Lymph node status is a major prognostic factor in early-stage cervical cancer. Predicting the risk of lymph node metastasis is essential for optimal therapeutic management. The aim of the study was to develop a web-based application to predict the risk of lymph node metastasis in patients with early-stage (IA1 with positive lymph vascular space invasion, IA2 and IB1) cervical cancer.
We performed a secondary analysis of data from two prospective multicenter trials, Senticol 1 and 2 pooled together in the training dataset. The histological risk factors were included in a multivariate logistic regression model in order to determine the most suitable prediction model. An internal validation of the chosen prediction model was then carried out by a cross validation of the ‘leave one out cross validation’ type. The prediction model was implemented in an interactive online application of the ‘Shinyapp’ type. Finally, an external validation was performed with a retrospective cohort from L’Hôtel-Dieu de Québec in Canada.
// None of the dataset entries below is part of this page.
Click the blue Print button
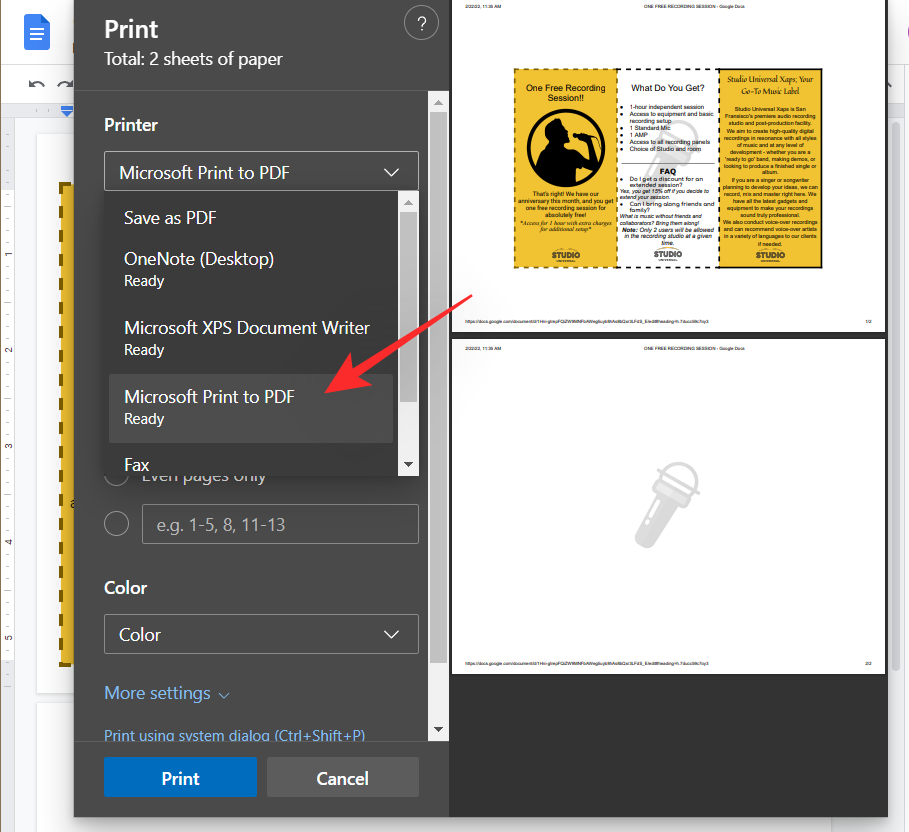 (x=180, y=778)
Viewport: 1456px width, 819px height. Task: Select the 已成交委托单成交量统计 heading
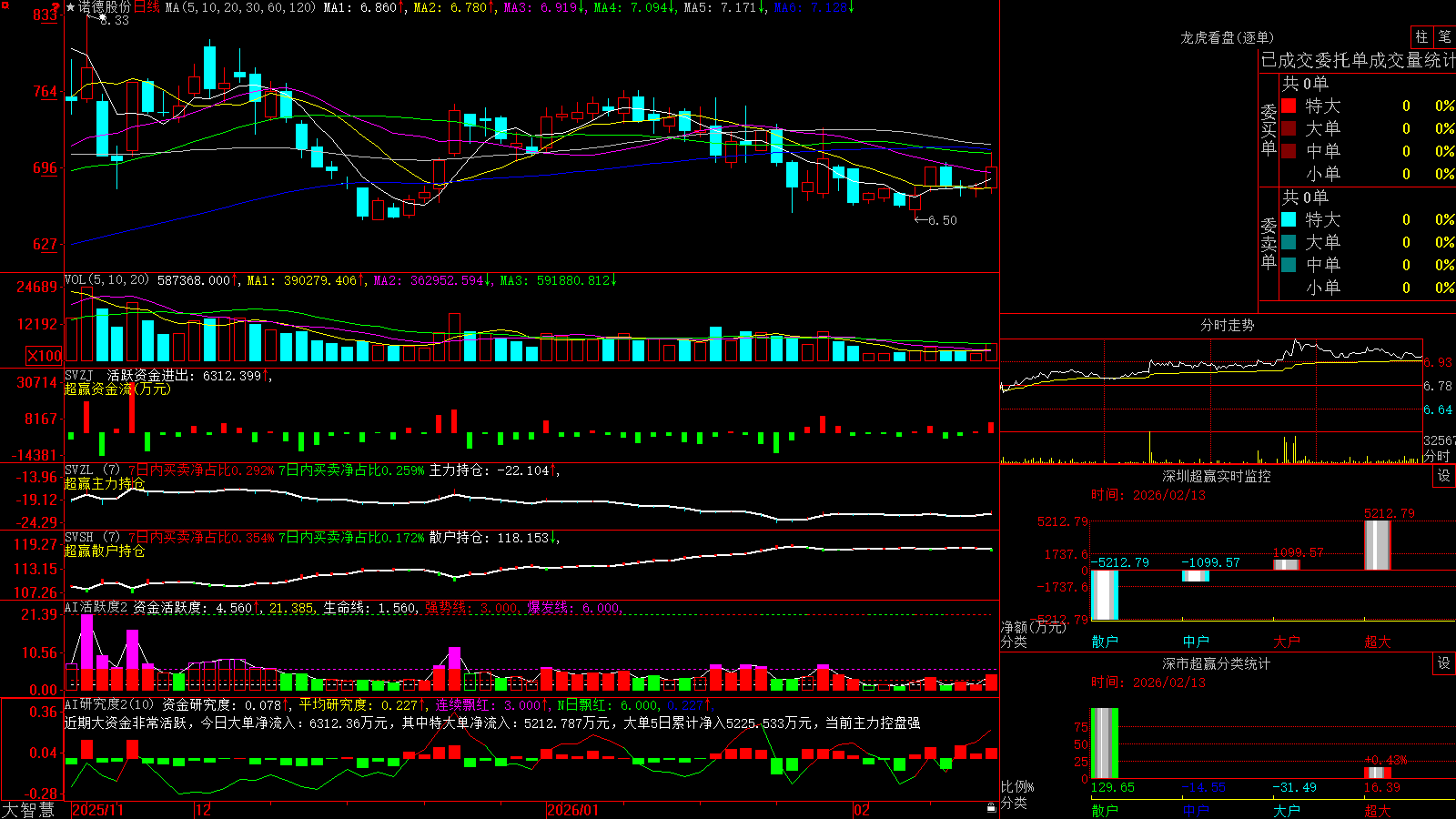click(1358, 60)

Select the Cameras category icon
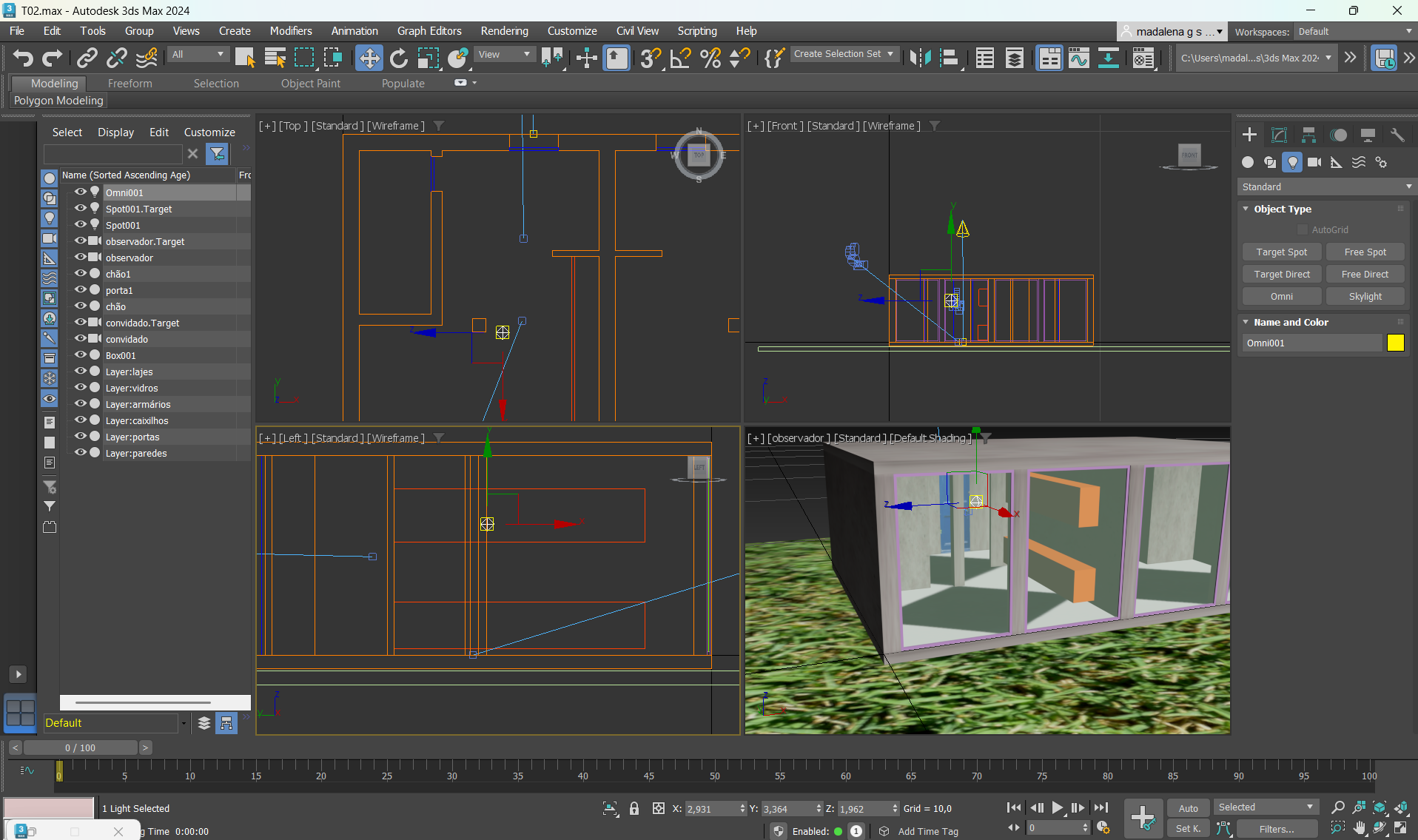(x=1314, y=162)
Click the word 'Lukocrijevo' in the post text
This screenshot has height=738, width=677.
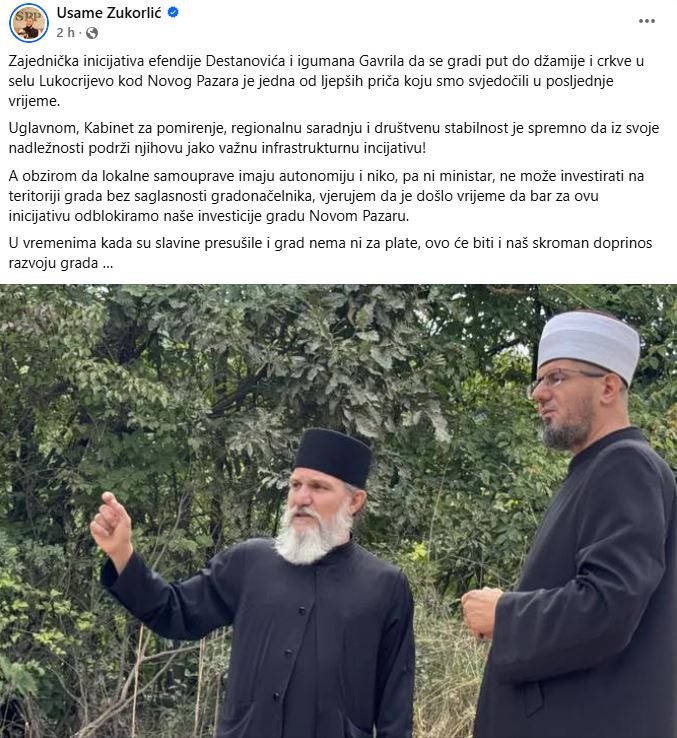click(x=76, y=81)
Three hundred twenty-one patients participating in Senticol 1 and 2 were included in our training analysis. Among these patients, 280 did not present lymph node invasion (87.2%), 13 presented isolated tumor cells (4%), 11 presented micrometastases (3.4%) and 17 macrometastases (5.3%). Tumor size, presence of lymph-vascular space invasion and stromal invasion were included in the prediction model. The Receiver Operating Characteristic (ROC) Curve from this model had an area under the curve (AUC) of 0.79 (95% CI [0.69– 0.90]). The AUC from the cross validation was 0.65. The external validation on the Canadian cohort confirmed a good discrimination of the model with an AUC of 0.83.
This is the first study of a prediction score for lymph node involvement in early-stage cervical cancer that includes internal and external validation. The web application is a simple, practical, and modern method of using this prediction score to assist in clinical management.